The lines from the one containing "Viewport: 900px width, 506px height." through the last one in the data: please copy those exactly, and only those, without the pictures.

Records —
_____

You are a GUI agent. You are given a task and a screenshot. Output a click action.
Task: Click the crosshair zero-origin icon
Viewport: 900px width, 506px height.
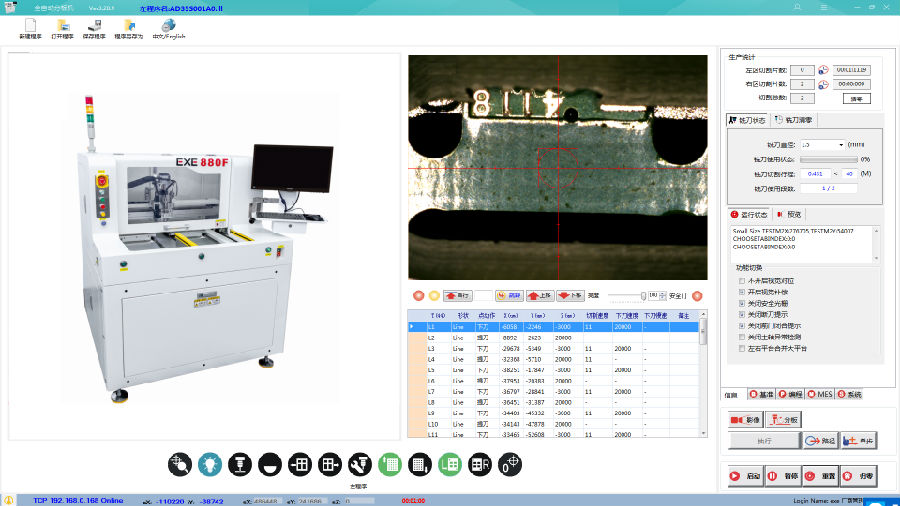[x=510, y=464]
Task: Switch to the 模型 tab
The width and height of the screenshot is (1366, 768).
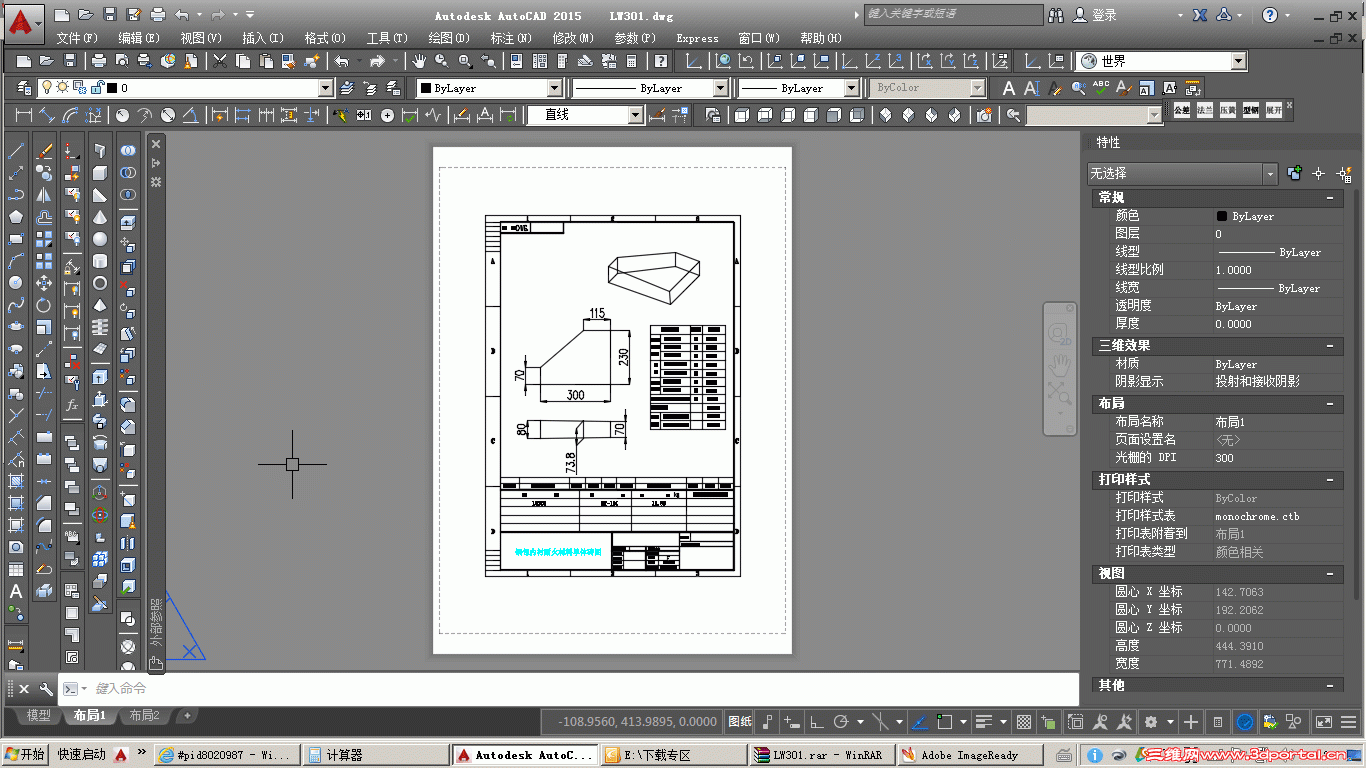Action: click(x=38, y=715)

_____

Exercise output —
Viewport: 900px width, 506px height.
[x=510, y=464]
Task: Switch to the 模型 tab
The width and height of the screenshot is (1366, 768).
Action: click(x=38, y=715)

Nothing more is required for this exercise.